Up to now, the sharing of information gathered during audits has been anathema to pharma companies, but more companies are starting to recognise the benefits of greater transparency.

‘Every year we are audited by around 200 companies, in addition to receiving many thousands of questionnaires. Wouldn’t it be nice if we could have for our site one audit that could be shared by 20 companies?’ Beil suggests. ‘I might also be carrying out audits on the same places as some of my customers, and that information could be shared.

‘It is not necessarily about competitive advantage, it is purely a community watching to make sure that we are dealing with reputable people and excluding those who aren’t. If we have a problem with a vendor, why should we let someone else fall into that same trap?’ he asks.

Rx360 has set up a number of sub-groups to look at tools to facilitate the sharing of information. Previous audits have been used to ‘prime the pump’, and SAFC is willing to be part of a test group to move the process forward.

‘If Amgen, for example, has audited our site then we will strip out the proprietary information, but the training system, the GMP, auditable events – all the things that are pretty much standard – sure, why wouldn’t we share those?’ Beil asks.

Many excipients used in the pharmaceutical sector are made primarily by an entirely different industry sector

However, he acknowledges that this is not a situation where one size fits all. ‘Depending on where that ingredient or raw material is being used in the supply chain, the risk is different for each customer. We are not trying to say: here is the audit – take it, and you can’t show up. We are just trying to say here is an opportunity for you and to build a little credibility and comfort.

‘If it [the product] is the most important component in my supply chain I’m probably still going to go and audit for that.’

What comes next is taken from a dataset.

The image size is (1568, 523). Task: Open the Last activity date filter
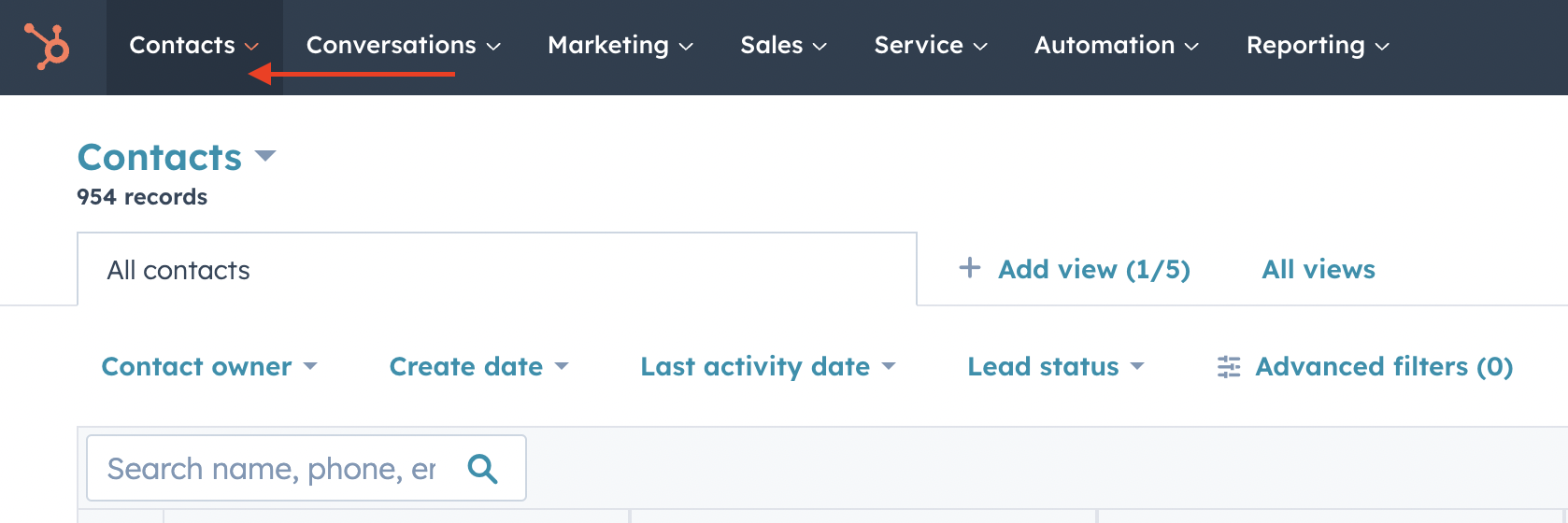pyautogui.click(x=767, y=367)
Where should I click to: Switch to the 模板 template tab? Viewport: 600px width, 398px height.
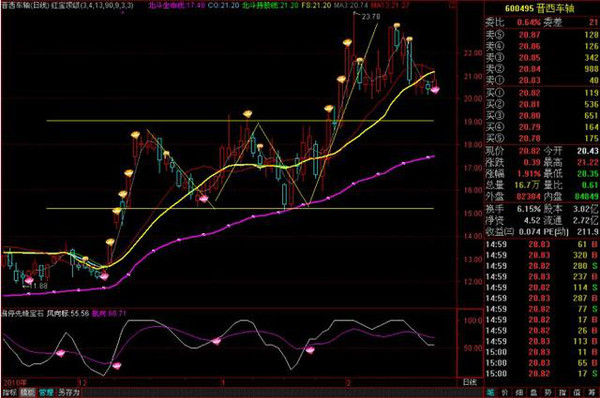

Instead of individual company strategies, Rx360 is looking to establish a global industry strategy – a revolutionary concept in Beil’s view. He admits that progress may not have been as rapid as the consortium would have liked, but in view of the number of parties involved and the fact that moving forward entails letting go of areas that were previously regarded as competitive information, he believes that things have come a remarkably long way.

‘We should be competing on the molecules but we shouldn’t be competing on the security of the supply chain,’ he stresses. ‘That is the message that we are trying to push.’

Due to meet again in mid-September, the next challenge for Rx-360 is to finalise some of the legal aspects of the consortium in the US and Europe to make sure there are no violations of trade compliance issues.

One of the most contentious issues is that of sanctions. On the one hand there are legal implications in publicly warning potential customers about shortcomings in a supplier’s operations or products, and on the other hand there is an obligation to let the industry know if there is an egregious fault – the question is who do you tell and how do you do it legally?

If Rx-360 is going to act as judge, then Beil feels strongly that it must judge fairly. ‘If a member went out to audit on behalf of Rx-360 and the facility wasn’t legitimate or there was malicious intent, who should they tell? You need to have a system of checks and balances; maybe the auditor went to the wrong address, for example, so let’s make sure we put in place a programme to review those sorts of situations.

‘We all have to be aware that there are opportunities out there for counterfeits and for malicious activities in the supply chain. Let’s make sure we are building quality and ensure that we are excluding those people who could bring our industry down through malicious and criminal activity.’

The concept of quality is changing, Beil declares: it now requires a holistic approach.